阪神をめぐってはシーズン開幕前の3月、藤浪晋太郎投手(26)ら3選手がプロ野球選手として初めて新型コロナに感染したことが発覚。シーズン中の9月下旬には、糸原健斗内野手(27)ら5選手とスタッフ4人の感染が明らかになった。
9月19日に遠征先の名古屋市内の飲食店で、内規で定めた上限(4人)を上回る8人で選手らが会食していたことも判明。阪神は濃厚接触者を合わせて10選手の一軍選手登録を抹消、9選手を昇格させるなど対応に追われた。
こうした事態を受けて、親会社である阪急阪神ホールディングス(HD)の角和夫代表取締役グループCEOが「何らかのケジメが必要」と発言。厳しい処分を示唆していた。
阪神では平成16年、日本学生野球憲章違反であるドラフト候補への現金授与が発覚したのを受けて、球団社長が引責辞任した事例がある。ただ、ある球界関係者は今回の騒動について「選手が内規に違反したのは事実だが、球団トップが辞任するほどなのか」と疑問を呈する。

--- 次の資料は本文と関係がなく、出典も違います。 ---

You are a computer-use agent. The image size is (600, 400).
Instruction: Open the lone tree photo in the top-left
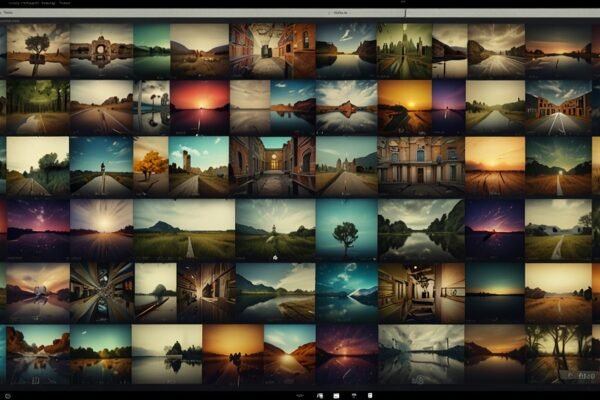pos(38,50)
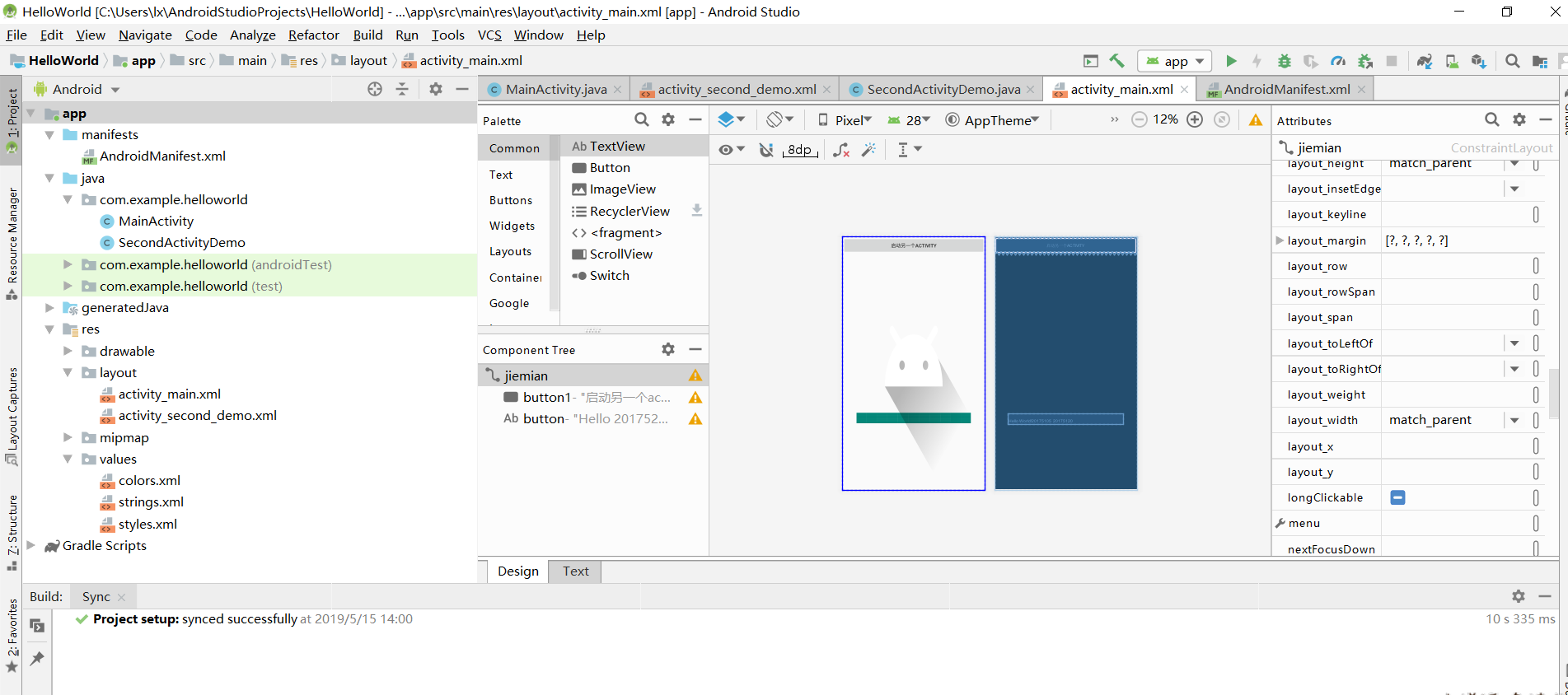
Task: Open the AVD Manager
Action: [1452, 61]
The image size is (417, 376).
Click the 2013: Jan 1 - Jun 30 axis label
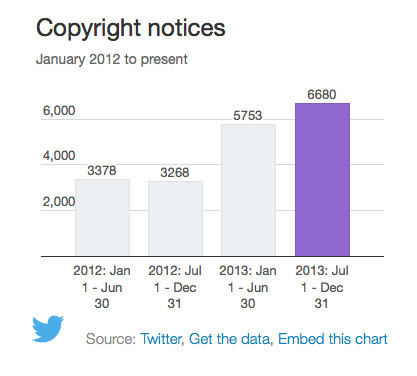pos(248,287)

阪神球団は、平成18年に親会社だった阪神電気鉄道が阪急HDと経営統合して以降も、阪神系が球団社長に就いていた。この球界関係者は「(今回の辞任の)背景には阪神系と阪急系の争いもあるのでは」と推測した。
学校での感染でも批判
新型コロナでクラスター(感染者集団)が発生したことで謝罪に追い込まれたり、批判を浴びるケースはほかにも起きている。

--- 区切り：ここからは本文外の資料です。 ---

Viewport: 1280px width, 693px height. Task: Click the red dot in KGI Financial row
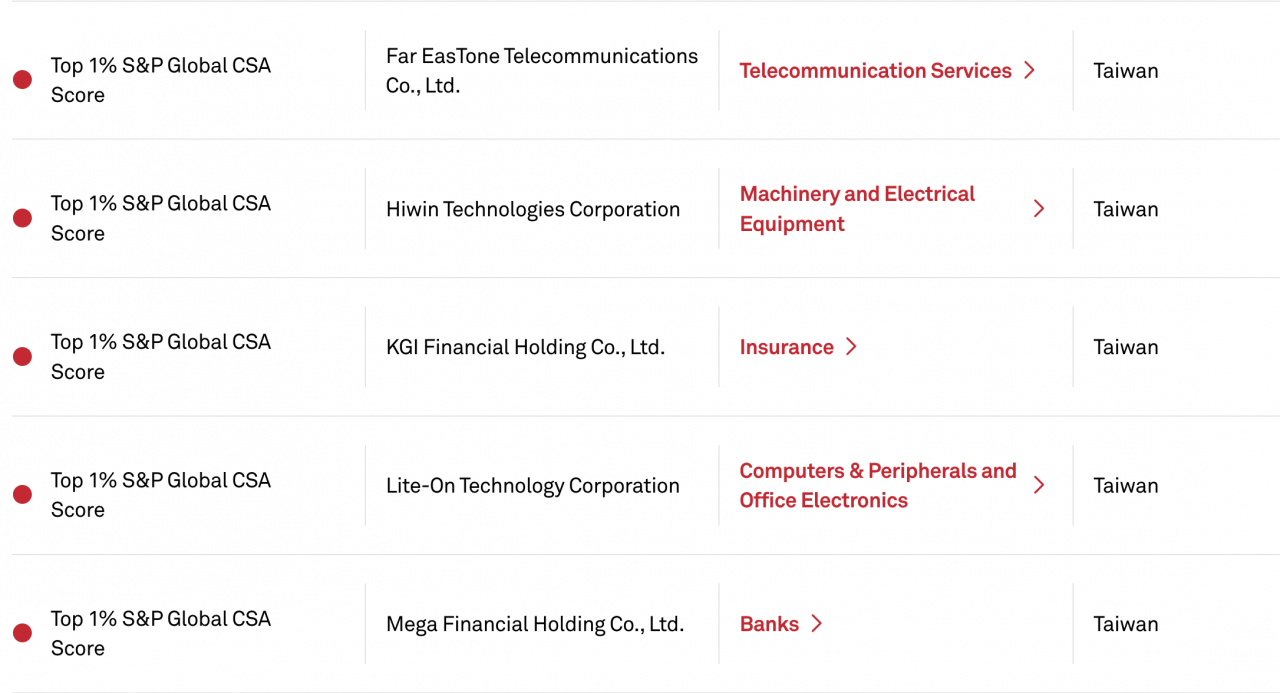pos(22,356)
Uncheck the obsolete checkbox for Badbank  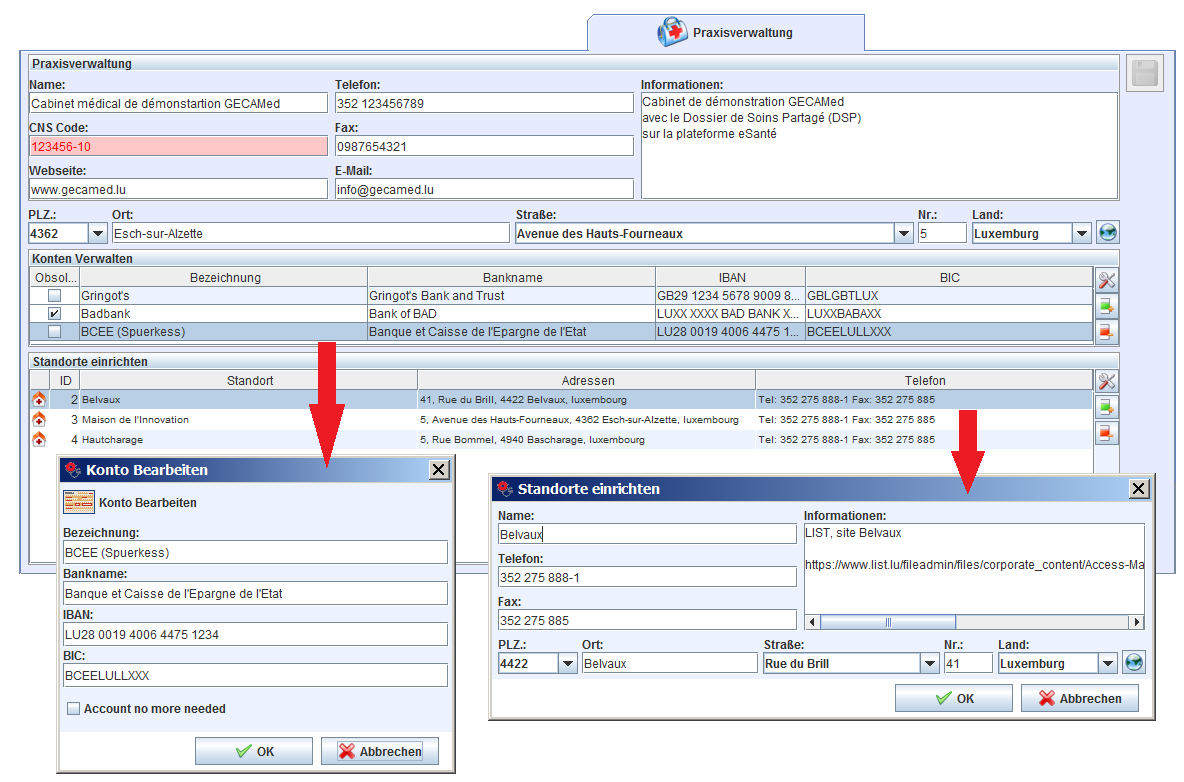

立正大淞南高(松江市)では8月、サッカー部の寮を中心に生徒や教員ら100人を超える感染者が確認された。校長は「生徒の落ち度ではなく、学校としての感染症対策の不備に起因している」と謝罪したが、同校への批判が過熱し、生徒らの写真がインターネット上に無断で掲載される事態に発展した。

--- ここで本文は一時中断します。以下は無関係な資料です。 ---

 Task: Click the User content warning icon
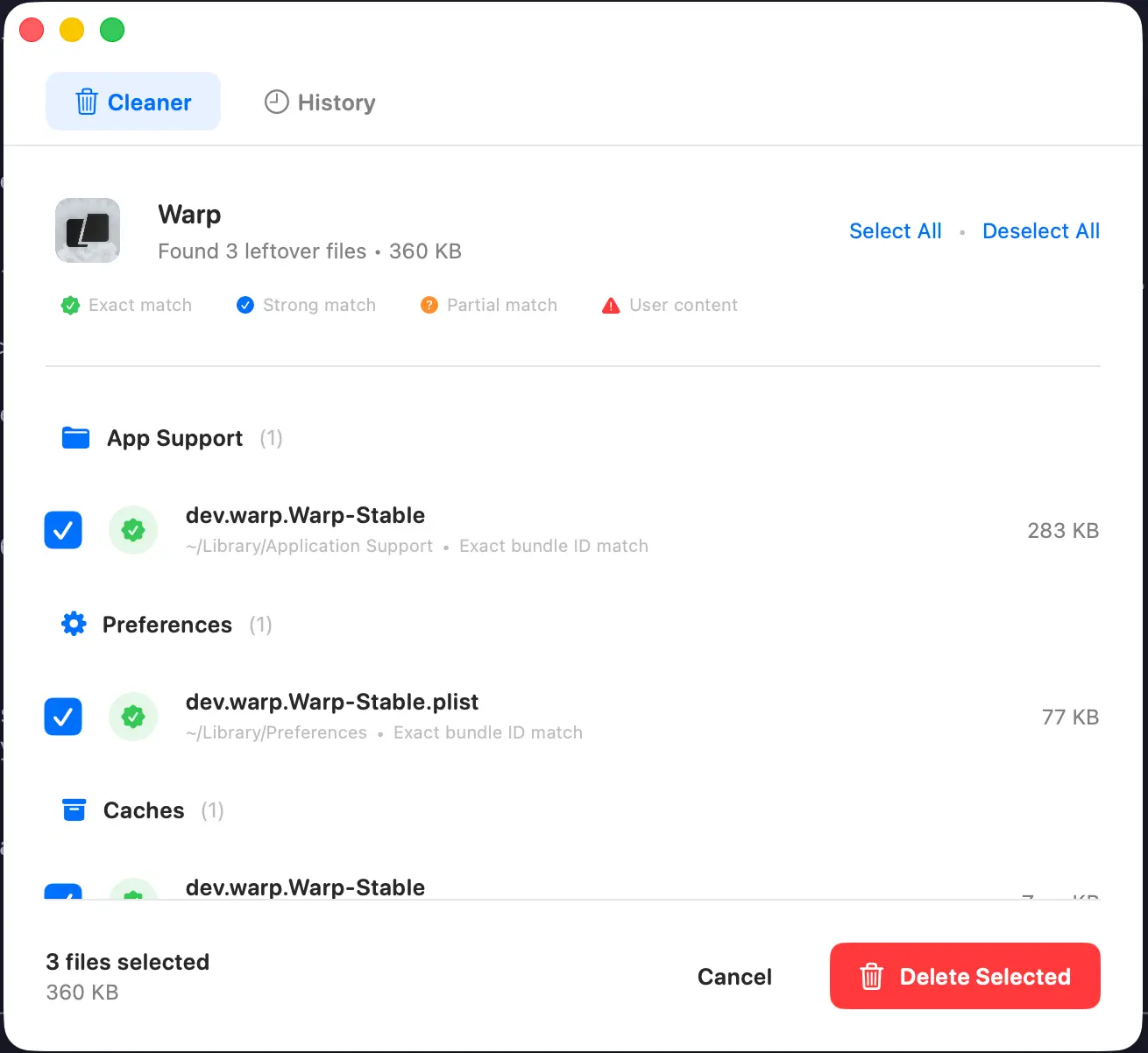(x=611, y=305)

島根県は「人権侵犯のおそれがある」として松江地方法務局に通報。丸山達也知事が「誤解に基づく非難は許されない」と述べたほか、サッカー元日本代表の本田圭佑選手もツイッターで「コロナ感染に関して謝罪する必要なんてないよ」と学校側を擁護するメッセージを投稿した。
ラグビー部でクラスターが発生した天理大(奈良県天理市)でも、大学などに謝罪を求める電話やメールが殺到。教育実習先が同大からの学生の受け入れを一時拒否するなど、波紋が広がった。
冷静な対応を
こうしたコロナ感染をめぐる批判や謝罪について、新潟青陵大大学院の碓井真史教授(社会心理学)は「日本の『謝罪文化』がコロナの感染拡大を経て、微妙に変質し、崩れつつある」と指摘する。
碓井教授によると、日本では自分に直接の責任がない問題についても「この度はご迷惑をおかけして申し訳なかった」などと謝る傾向があるが、こうした謝罪に対しては「いえいえ、あなたのせいではありませんから」と、「許し」を与えるのが前提。
だが、コロナ禍で「謝罪は当然」という雰囲気が世の中を覆い、「マスク着用の有無など、本来なら自己の判断に委ねられるマナーも他人に要求するのが当然、という雰囲気ができてしまっている」という。
球団社長が辞任した阪神のケースについては「不安を鎮めるため、有効性の有無に関わらず、何かしらの行動を起こしたと見せるためだったのでは」と分析。その上で「(今回の辞任が)部下の感染に上司が責任を取るという、変な前例になっては困る。当初よりもコロナとの付き合い方も分かってきており、落ち着きを取り戻すべきだ」と呼び掛けている。